■ Problem to solve ■
Answer these questions using the post below about a black-out poem:
(a) Which classic novel did the journal print pages from?
(b) How many of the printed pages did the writer end up using?
(c) What is the writer's next project for the class?

■ Text ■

++++++++++++++++++++

The entry I did for today's post (for my Writing for Digital Media course) is a Moby Dick black-out poem.  The Steal Like An Artist Journal printed two pages from the classic novel with the request to black out words to make a poem.  I only ended up using the first page.  You can see it below.  (I've also typed it out at the bottom of this post.)


I used this prompt as inspiration for my idea for my next project in the class.  The project is an interactive narrative.  I'll be selecting a flash fiction piece or a passage from a longer story (or even a poem, perhaps) to use as my base.  To start, there will be a few words, phrases, or sentences toward the beginning of the base that'll be hyperlinked.  Clicking on the hyperlink will dissolve those words on the next screen, as well as change the text that follows, based upon the absence of those words.  That next page will also contain options for the second round of transformations.  The transformation process will repeat at least once more.

++++++++++++++++++++

[Lines of data]
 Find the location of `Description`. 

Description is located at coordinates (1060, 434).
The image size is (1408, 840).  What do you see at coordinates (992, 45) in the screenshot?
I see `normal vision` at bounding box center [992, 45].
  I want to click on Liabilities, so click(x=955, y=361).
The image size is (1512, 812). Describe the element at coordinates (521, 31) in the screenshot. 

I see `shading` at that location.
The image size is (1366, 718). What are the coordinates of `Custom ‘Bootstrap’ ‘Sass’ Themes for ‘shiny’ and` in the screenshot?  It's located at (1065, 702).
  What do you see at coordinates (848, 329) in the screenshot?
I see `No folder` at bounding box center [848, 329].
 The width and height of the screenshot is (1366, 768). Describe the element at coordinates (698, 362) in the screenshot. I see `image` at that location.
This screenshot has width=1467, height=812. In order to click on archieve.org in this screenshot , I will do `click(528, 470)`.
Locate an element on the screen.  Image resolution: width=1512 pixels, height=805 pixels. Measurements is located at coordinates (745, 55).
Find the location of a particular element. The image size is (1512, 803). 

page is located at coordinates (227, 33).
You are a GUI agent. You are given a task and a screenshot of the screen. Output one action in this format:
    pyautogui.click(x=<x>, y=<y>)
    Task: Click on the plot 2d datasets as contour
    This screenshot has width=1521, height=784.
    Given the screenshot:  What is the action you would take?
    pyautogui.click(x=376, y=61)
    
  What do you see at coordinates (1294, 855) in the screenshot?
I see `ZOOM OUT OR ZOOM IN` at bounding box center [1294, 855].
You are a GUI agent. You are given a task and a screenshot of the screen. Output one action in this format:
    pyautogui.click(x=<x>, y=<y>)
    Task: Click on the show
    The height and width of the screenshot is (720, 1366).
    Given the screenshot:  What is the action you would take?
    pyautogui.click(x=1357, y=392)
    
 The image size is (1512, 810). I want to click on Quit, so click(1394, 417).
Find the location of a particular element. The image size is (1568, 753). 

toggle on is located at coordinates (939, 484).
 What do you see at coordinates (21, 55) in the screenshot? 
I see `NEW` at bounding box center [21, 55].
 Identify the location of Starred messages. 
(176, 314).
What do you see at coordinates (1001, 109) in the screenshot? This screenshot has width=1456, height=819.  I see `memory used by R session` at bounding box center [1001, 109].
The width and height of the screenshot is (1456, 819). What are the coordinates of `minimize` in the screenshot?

++++++++++++++++++++

■ Answer for the task ■
(a) Moby Dick
(b) Only the first page
(c) An interactive narrative